王滝村が取り壊す方向となった御嶽剣ケ峰山荘(手前)。右上は御嶽頂上山荘、左上は御嶽神社の社務所=2016年9月27日撮影王滝村が取り壊す方向となった御嶽剣ケ峰山荘(手前)。右上は御嶽頂上山荘、左上は御嶽神社の社務所=2016年9月27日撮影
 2014年9月の御嶽山噴火災害で、噴石が当たって損傷し、放置されている山頂近くの御嶽剣ケ峰山荘(木曽郡木曽町)について、木曽郡王滝村が撤去し、木曽町と共に新たな避難施設を設ける方向で協議していることが13日、分かった。同山荘は山頂付近にある七つの山小屋で唯一、対応が決まっていなかった。同山荘が避難施設となることで、山頂部に宿泊施設は再建されないことになった。

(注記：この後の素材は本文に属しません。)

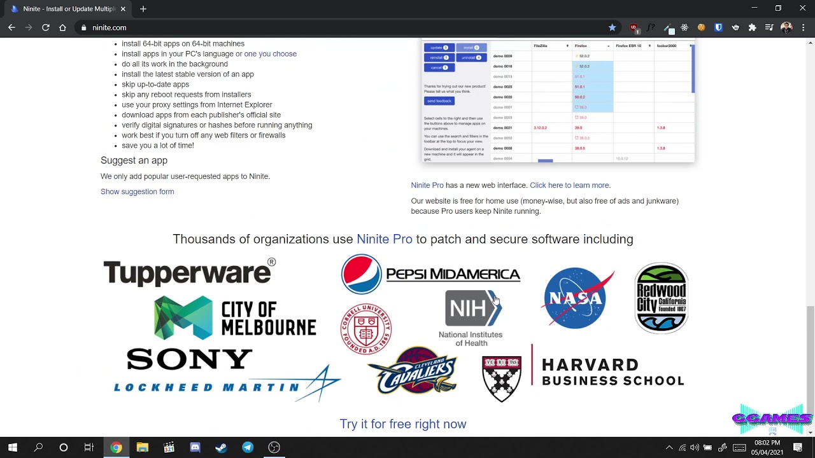Click the 'or one you choose' link
The image size is (815, 458).
pyautogui.click(x=266, y=54)
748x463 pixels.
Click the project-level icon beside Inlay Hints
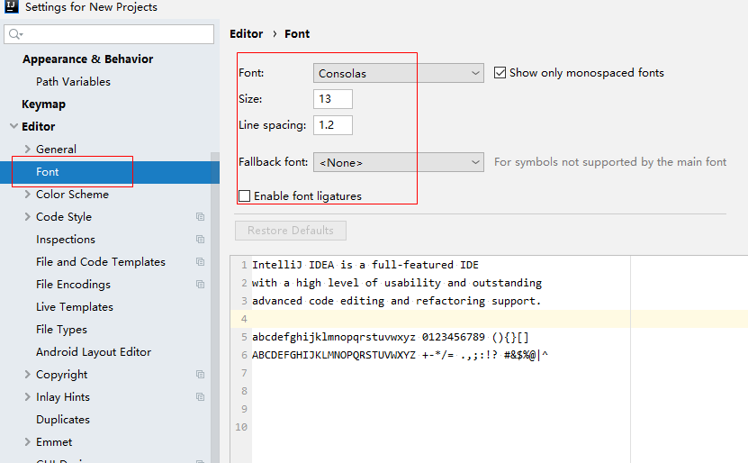tap(200, 397)
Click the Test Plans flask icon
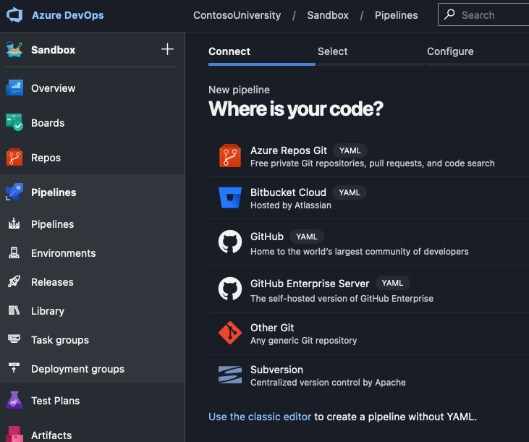The height and width of the screenshot is (442, 529). tap(14, 401)

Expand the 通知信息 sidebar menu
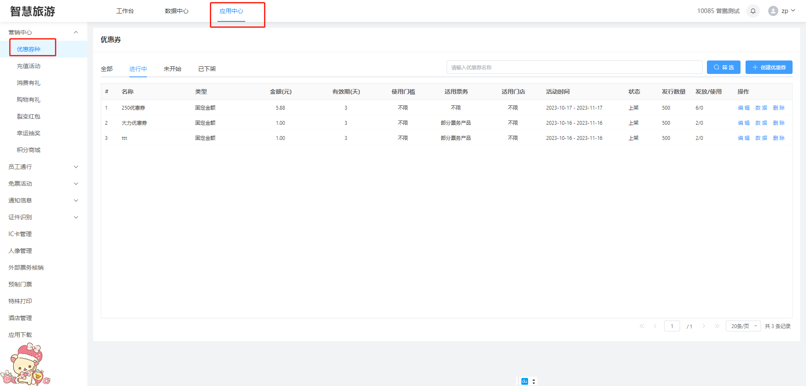76,200
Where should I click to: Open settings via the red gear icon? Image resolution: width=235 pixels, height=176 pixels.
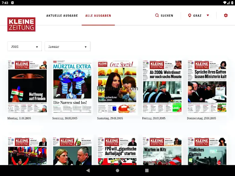point(226,15)
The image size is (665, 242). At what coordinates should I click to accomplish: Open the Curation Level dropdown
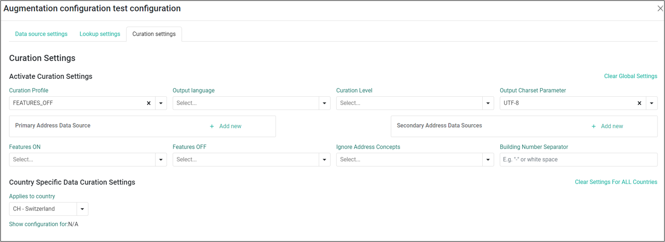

 御嶽剣ケ峰山荘は王滝村の第三セクター、木曽御嶽観光が運営。木造3階建てで、噴火前は100人ほどが泊まれる施設だった。噴石で屋根に穴が開き、窓ガラスも割れ、中には火山灰が積もっている。

 木曽御嶽観光は、財政的に自社での撤去は難しいと判断。これを受け、両町村が火山防災面から整備の検討を始めた。山荘を撤去し、トイレ付きの避難施設を設け、岐阜県側とも協議しながら、設置や維持管理の費用負担の仕方を考えたいとしている。

 木曽御嶽観光の西村祥夫社長(68)は「自力での撤去は難しいので、行政が乗り出してくれるのはありがたい」としている。

 木曽町の原久仁男町長は「山頂部は木曽町、王滝村、岐阜側のいずれからも登るので、新たな避難小屋を共同で設けたい」と話した。王滝村の瀬戸普村長は「木曽町側から提案があり、一緒に考えている」としている。

 山頂付近の山小屋を巡っては、御嶽頂上山荘については木曽町が町内の民間から無償譲渡を受けて、解体作業を開始。敷地にシェルター(退避壕(ごう))を新設する計画だ。王滝口登山道にある王滝頂上山荘は、王滝村が噴石対策をし、当面、避難所にする方針。

 二ノ池横にある二ノ池本館は、木曽町が民間から譲渡を受け、昨年解体し、新たな山小屋を建設中。町は山麓に設ける火山防災を啓発する「ビジターセンター」のサテライト施設に位置付け、噴火関連の展示やパトロール隊員の拠点、避難場所などにする。

 二の池新館(岐阜県下呂市)は、噴火災害に加え、経営者が高齢のために休業中だが、山小屋を存続させたい考えで、新たなオーナーを探している。9合目にある石室山荘は昨年から営業を再開。9合目と二ノ池の間にある覚明堂は営業を取りやめている。

 気象庁は8月21日、御嶽山の噴火警戒レベルを2(火口周辺規制)から1(活火山であることに留意)に引き下げた。長野、岐阜両県や周辺市町村でつくる御嶽山火山防災協議会はその後も、火口からおおむね1キロ圏内の入山規制を維持しているが、両町村は入山規制の緩和に向け、防災態勢の充実を検討している。